Back in the days it was a common use to stop the clock hands when someone had died. After all, the clock wouldn’t be of much use in the afterlife, in case of an afterlife. Aside from such an incidental event, the clocks hands keep going relentlessly, even when we are not watching. In one exceptional case, however, there is a clock of which its clock hands don’t move if no one is watching the hour. This specific clock, fabricated by artist Chris Speed (yes, that really is his last name) stops moving when no one is in its ‘field of vision’. The clock hands indicate the last time when someone has looked at the clock. And, the moment you look at it, the clock hands speed forward to the present time. For a brief moment you are confronted with an event from the past, as the presence of another can be discerned: the clock hands give away at what time the other person got disconnected.

Chris Speed is one of the artists that Michelle Bastian highlights in the discussion of her paper entitled 'Liberating Clocks' at West in 2015. Bastian was a speaker at the one-day symposium ‘100 Years from now’, which included the examination of our relationship with time.

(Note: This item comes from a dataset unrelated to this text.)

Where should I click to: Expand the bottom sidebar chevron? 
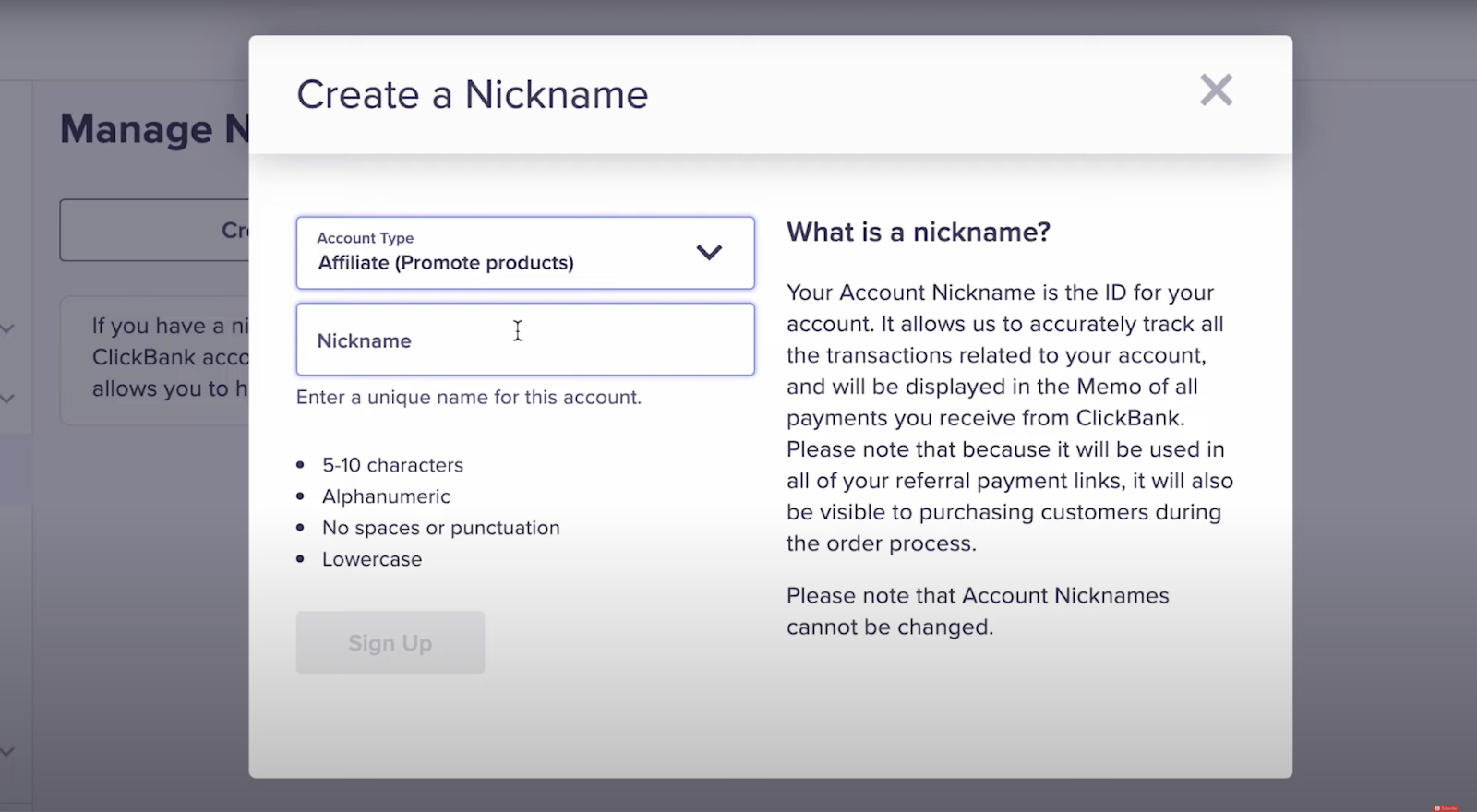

Bastian works in the field of critical time studies and ecological humanities and is mainly concerned with the relationship between time and the sense of belonging. These two concepts meet in the work of Chris Speed, the "universal" time or "clock time" adapts on the moment someone is looking at it. This action makes us aware of the previous person who has also looked at it. As a result, the moment of looking at the clock is not merely a separate action. The clock connects the last person who viewed it to the next, linking them together.

The clock as we know it, often functions as a reference to regularity, punctuality and linear relationships, says Michelle Bastian. In this talk she explains how we mainly see the clock as a neutral given, despite the fact that clock time is linked to political, economic and nationalist interests. In 1916, the clock was set to daylight saving time for the very first time, main reason being to save fuel in the factories where weapons and bombs were produced for the First World War.

Knowing that daylight saving time has come about along these lines, you could say that clock-time is not completely neutral. And for that reason, that it can be designed in a different way. During the discussion of her paper, Bastian mentions a wide variety of elaborations and ideas by artists and designers who do not see clock time as a prior condition, but oppose and challenge it with surprising alternatives.